### Task
Nothing but a number is wanted here: the tally of lines in the material below that include "computer".

### Listed records

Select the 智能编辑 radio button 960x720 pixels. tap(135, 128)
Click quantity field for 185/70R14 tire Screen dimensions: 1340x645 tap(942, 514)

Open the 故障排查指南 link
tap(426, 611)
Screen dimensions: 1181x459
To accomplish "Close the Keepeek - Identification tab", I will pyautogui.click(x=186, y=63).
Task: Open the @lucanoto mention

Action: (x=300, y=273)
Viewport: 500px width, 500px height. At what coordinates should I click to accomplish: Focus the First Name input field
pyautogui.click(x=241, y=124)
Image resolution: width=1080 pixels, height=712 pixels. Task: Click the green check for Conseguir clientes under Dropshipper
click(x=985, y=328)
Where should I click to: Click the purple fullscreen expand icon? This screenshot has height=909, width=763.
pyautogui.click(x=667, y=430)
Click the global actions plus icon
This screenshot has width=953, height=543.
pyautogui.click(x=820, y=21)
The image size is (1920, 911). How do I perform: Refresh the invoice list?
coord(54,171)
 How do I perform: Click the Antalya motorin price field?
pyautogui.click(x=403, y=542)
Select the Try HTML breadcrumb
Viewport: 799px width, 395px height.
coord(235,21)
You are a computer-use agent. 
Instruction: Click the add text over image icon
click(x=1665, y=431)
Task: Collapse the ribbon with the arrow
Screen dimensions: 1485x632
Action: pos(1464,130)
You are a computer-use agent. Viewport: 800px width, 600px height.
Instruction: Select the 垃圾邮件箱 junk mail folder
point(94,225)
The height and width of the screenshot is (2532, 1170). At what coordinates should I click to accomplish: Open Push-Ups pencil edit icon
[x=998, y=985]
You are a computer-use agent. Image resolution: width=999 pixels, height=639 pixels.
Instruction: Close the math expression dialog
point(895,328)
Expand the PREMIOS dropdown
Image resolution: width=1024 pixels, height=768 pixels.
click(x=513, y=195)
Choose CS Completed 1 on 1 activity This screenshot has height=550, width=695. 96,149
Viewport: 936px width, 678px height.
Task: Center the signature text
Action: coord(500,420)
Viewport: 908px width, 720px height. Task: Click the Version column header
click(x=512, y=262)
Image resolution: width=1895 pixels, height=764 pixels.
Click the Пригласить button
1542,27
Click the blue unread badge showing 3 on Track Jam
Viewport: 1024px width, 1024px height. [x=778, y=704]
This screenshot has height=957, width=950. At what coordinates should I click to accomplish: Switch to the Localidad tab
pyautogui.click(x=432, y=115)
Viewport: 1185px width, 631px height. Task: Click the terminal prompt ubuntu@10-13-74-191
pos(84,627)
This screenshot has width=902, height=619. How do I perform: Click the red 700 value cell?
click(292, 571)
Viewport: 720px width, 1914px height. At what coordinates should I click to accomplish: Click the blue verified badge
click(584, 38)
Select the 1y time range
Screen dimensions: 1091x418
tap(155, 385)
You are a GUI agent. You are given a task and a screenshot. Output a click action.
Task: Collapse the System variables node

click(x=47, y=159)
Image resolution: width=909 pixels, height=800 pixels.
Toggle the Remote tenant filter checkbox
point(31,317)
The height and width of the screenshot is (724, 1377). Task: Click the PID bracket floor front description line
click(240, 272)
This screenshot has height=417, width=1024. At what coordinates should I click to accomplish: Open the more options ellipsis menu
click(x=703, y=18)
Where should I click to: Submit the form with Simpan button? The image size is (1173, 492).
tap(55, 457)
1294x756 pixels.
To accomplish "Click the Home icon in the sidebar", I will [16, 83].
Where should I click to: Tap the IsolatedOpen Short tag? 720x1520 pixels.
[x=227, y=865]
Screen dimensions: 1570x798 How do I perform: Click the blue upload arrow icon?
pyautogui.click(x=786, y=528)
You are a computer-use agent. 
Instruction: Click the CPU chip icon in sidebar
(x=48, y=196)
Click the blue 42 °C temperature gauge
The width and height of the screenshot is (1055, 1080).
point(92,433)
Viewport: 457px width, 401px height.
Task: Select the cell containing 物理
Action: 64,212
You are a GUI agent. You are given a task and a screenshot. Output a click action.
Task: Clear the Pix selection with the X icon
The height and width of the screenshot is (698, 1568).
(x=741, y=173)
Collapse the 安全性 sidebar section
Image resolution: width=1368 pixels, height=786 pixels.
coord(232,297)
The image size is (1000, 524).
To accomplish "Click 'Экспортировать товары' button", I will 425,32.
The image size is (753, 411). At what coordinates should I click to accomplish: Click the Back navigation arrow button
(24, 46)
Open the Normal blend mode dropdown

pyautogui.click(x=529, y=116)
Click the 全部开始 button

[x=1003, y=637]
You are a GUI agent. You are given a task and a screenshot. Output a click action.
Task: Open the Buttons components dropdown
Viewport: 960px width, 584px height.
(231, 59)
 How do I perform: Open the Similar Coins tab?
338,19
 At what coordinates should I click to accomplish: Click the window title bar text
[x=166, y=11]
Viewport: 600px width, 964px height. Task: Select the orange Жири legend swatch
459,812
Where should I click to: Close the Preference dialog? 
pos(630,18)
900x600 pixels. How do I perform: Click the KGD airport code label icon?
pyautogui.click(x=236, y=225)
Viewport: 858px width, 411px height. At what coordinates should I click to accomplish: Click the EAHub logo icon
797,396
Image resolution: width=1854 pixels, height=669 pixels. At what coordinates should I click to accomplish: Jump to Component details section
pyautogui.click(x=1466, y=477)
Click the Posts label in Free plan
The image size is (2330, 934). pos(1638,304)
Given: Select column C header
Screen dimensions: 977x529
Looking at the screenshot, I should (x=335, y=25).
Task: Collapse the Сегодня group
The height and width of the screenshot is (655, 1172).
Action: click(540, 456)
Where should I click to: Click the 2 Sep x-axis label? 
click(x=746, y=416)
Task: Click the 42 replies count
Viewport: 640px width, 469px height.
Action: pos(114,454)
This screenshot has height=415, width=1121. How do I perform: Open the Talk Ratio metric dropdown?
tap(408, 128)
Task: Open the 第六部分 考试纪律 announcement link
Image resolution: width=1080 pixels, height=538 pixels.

### Solution to this exercise
4